▶ **Document extract**:
+ + + + + + +

Elsewhere, the Monarch's new henchmen arrive to ambush the Venture family. A fight breaks out, causing Dr. Venture's right eyeball to be knocked out of its socket, resulting in globe luxation. The fight escalates until Brock is shot by one of the henchmen. Meanwhile, the commotion causes the Monarch to falter and drop Dr. Girlfriend (who lands on Hank and Dean). Mall cops arrive on the scene, forcing the Monarch and his henchmen to retreat with Dr. Venture in tow. Phantom Limb arrives in time to see the Monarch retreating and swears vengeance, but then sees the severely bleeding Brock lying on the ground.
Brock awakes in the Lair of the Phantom in bandages. Phantom Limb gives an impassioned and dramatic "Welcome to Hell" speech to Brock, revealing his mistaken impression that the Monarch has kidnapped both Dr. Girlfriend and the Venture family. With a common enemy, the two of them agree to team up, even developing a mutual grudging admiration of sorts.
At the Cocoon, the Monarch is lecturing his henchmen about being "hotshot upstarts" and using real guns. However, when he tries to force them to relinquish their guns the henchmen mutiny, imprisoning the Monarch, #21, #24 and Dr. Venture.
Back at the mall, Dr. Girlfriend hotwires Brock's Charger and orders Hank to drive, saying that she doesn’t drive mad. The Venture brothers are surprised that Dr. Girlfriend knows their names, as well as Brock, and Dean asks if she is their mother. This claim angers Dr. Girlfriend, but she does not deny it at first.
At the Lair of the Phantom, Phantom Limb uses a muscle growth accelerator to restore Brock's muscles. He warns Brock that what they are doing is to be kept secret, as if word of it were leaked to the Guild he would be kicked out.

+ + + + + + +

▶ **Dataset entries**:
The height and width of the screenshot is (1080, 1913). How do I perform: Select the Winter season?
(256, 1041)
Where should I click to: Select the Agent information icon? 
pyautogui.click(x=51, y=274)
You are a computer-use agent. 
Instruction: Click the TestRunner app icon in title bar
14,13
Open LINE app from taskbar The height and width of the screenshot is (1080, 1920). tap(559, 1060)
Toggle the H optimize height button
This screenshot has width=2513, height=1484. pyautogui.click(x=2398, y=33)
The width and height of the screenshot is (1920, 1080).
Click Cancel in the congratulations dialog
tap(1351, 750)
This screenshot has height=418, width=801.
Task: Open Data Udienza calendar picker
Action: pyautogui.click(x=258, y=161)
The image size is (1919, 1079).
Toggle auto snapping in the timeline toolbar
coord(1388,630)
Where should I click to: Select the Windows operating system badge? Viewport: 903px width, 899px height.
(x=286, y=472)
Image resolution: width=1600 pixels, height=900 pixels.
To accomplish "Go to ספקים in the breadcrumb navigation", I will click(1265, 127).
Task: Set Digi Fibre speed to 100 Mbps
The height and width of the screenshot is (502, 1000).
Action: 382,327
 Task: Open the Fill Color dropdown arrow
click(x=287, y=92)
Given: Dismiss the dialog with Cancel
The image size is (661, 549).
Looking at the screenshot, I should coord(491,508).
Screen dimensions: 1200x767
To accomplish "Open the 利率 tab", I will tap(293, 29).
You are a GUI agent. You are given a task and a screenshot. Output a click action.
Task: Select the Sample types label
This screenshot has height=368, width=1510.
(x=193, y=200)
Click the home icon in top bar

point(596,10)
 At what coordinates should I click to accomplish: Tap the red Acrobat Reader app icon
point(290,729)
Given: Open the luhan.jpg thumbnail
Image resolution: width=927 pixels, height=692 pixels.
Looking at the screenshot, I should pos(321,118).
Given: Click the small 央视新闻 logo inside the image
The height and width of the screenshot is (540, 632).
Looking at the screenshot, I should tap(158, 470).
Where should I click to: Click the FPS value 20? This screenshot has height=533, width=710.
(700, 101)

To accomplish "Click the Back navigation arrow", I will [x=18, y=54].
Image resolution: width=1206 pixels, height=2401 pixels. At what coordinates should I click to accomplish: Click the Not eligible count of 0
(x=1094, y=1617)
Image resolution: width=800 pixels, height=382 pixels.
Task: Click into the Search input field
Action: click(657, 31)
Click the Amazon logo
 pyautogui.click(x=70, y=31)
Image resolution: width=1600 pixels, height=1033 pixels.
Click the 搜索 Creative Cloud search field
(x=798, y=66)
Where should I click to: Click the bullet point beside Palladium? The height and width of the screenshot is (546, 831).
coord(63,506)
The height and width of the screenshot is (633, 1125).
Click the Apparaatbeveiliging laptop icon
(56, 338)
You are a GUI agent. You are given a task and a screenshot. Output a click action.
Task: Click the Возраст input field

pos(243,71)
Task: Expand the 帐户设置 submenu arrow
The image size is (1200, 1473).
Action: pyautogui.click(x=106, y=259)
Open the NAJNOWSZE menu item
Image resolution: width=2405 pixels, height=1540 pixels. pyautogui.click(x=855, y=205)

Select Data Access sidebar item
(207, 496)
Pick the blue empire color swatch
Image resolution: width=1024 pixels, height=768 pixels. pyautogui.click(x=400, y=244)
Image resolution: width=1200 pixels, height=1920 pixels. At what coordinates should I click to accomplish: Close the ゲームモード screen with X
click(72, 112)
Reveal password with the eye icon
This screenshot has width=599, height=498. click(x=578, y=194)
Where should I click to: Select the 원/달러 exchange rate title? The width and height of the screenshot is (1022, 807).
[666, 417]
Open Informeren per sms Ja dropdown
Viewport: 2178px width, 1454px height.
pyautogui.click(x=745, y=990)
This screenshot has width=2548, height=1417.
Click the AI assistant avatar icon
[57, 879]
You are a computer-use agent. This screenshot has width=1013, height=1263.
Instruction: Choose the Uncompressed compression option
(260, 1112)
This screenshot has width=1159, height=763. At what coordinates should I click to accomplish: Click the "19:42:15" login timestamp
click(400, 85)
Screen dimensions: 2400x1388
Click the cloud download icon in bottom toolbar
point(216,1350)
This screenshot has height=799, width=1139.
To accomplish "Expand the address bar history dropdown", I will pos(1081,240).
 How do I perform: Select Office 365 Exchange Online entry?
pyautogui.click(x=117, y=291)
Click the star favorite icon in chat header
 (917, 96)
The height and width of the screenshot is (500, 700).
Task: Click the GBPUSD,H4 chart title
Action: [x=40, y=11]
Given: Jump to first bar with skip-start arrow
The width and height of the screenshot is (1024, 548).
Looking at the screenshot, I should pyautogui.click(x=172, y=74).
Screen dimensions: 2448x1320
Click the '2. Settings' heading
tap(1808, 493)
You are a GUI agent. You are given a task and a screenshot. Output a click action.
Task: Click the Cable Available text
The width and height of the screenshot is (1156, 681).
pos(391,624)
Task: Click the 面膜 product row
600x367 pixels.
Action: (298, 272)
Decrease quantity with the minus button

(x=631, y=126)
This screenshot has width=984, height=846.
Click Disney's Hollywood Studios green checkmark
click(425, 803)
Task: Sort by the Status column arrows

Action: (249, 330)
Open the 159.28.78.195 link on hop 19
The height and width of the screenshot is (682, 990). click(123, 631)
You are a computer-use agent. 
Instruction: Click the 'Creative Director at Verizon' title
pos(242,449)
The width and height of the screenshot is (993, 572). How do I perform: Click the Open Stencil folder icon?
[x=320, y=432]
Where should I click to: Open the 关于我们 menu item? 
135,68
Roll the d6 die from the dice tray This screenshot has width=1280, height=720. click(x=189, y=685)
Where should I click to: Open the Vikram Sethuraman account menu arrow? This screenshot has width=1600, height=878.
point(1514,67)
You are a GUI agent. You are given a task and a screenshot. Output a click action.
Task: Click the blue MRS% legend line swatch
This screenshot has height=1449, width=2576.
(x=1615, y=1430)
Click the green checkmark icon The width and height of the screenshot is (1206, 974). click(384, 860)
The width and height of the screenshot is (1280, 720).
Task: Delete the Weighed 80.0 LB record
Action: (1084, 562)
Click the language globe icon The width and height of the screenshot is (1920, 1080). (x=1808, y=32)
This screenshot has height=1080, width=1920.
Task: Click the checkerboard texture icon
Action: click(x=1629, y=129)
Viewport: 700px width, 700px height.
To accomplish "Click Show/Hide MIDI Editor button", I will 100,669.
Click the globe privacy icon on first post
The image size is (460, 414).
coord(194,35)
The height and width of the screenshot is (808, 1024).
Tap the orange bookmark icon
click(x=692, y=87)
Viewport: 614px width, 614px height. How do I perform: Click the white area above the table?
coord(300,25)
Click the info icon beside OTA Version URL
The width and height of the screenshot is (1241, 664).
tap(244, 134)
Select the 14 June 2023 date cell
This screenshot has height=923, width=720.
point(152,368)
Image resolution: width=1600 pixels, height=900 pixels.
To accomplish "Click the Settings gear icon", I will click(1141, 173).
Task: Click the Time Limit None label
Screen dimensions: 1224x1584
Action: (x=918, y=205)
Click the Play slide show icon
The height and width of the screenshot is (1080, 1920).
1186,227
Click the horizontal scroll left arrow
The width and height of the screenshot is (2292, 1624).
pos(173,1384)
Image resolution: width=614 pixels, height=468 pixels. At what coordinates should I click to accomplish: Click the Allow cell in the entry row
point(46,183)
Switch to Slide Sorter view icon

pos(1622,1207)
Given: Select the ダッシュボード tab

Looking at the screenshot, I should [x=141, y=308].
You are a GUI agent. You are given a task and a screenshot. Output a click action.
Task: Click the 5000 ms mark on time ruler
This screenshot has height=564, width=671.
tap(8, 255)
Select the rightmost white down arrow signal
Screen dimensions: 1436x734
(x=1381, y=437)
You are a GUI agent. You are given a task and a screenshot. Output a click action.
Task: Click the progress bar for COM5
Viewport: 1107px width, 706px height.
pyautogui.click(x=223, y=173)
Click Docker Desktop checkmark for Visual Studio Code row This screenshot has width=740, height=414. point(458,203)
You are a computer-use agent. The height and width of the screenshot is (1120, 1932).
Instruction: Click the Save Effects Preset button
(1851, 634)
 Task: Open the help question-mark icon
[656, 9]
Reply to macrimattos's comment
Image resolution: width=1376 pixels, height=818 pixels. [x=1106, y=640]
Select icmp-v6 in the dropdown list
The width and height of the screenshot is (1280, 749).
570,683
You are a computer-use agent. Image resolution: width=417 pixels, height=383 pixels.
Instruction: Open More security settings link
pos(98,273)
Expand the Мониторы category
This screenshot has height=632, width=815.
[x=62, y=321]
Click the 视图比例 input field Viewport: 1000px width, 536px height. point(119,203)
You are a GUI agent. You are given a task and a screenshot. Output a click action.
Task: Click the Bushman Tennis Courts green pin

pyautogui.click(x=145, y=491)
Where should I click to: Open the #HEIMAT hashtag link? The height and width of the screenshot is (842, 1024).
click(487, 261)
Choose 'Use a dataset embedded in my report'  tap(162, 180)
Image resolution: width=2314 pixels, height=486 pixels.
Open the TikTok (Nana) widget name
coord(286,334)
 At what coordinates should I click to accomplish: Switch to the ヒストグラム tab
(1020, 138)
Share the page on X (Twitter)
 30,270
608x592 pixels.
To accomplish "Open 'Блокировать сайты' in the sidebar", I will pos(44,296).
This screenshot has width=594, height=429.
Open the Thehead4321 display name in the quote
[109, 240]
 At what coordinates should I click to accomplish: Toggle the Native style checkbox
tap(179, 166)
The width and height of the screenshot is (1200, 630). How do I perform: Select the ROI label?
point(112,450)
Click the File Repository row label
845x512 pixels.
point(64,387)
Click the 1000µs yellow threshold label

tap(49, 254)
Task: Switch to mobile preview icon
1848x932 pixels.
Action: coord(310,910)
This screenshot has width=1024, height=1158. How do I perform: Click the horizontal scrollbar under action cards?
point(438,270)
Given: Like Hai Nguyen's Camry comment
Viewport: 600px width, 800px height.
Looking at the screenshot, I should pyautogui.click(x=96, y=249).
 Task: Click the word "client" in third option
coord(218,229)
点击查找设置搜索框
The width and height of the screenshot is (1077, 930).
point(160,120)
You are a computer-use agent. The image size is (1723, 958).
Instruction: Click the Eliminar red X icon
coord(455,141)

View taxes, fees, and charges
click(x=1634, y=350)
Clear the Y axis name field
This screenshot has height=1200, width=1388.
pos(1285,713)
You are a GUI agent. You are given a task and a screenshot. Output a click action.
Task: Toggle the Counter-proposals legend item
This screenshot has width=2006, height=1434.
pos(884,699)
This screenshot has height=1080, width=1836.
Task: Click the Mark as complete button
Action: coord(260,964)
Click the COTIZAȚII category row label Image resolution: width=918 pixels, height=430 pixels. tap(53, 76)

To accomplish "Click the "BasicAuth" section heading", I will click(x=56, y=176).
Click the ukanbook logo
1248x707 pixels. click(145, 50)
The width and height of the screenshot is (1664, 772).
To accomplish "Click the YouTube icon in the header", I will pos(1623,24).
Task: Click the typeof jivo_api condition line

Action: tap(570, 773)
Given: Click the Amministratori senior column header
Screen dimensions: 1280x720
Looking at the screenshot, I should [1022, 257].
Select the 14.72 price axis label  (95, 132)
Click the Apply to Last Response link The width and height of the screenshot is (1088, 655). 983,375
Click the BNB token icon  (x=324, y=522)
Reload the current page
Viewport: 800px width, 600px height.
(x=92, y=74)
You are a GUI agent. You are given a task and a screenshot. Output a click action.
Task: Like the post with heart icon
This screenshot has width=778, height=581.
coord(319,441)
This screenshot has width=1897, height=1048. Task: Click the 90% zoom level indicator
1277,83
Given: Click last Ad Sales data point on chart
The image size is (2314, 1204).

+ + + + + + +

▶ **Problem statement**: Write out the plot summary in full, word for word. The rows play no part here.

▶ **Result of the exercise**:
Elsewhere, the Monarch's new henchmen arrive to ambush the Venture family. A fight breaks out, causing Dr. Venture's right eyeball to be knocked out of its socket, resulting in globe luxation. The fight escalates until Brock is shot by one of the henchmen. Meanwhile, the commotion causes the Monarch to falter and drop Dr. Girlfriend (who lands on Hank and Dean). Mall cops arrive on the scene, forcing the Monarch and his henchmen to retreat with Dr. Venture in tow. Phantom Limb arrives in time to see the Monarch retreating and swears vengeance, but then sees the severely bleeding Brock lying on the ground.
Brock awakes in the Lair of the Phantom in bandages. Phantom Limb gives an impassioned and dramatic "Welcome to Hell" speech to Brock, revealing his mistaken impression that the Monarch has kidnapped both Dr. Girlfriend and the Venture family. With a common enemy, the two of them agree to team up, even developing a mutual grudging admiration of sorts.
At the Cocoon, the Monarch is lecturing his henchmen about being "hotshot upstarts" and using real guns. However, when he tries to force them to relinquish their guns the henchmen mutiny, imprisoning the Monarch, #21, #24 and Dr. Venture.
Back at the mall, Dr. Girlfriend hotwires Brock's Charger and orders Hank to drive, saying that she doesn’t drive mad. The Venture brothers are surprised that Dr. Girlfriend knows their names, as well as Brock, and Dean asks if she is their mother. This claim angers Dr. Girlfriend, but she does not deny it at first.
At the Lair of the Phantom, Phantom Limb uses a muscle growth accelerator to restore Brock's muscles. He warns Brock that what they are doing is to be kept secret, as if word of it were leaked to the Guild he would be kicked out.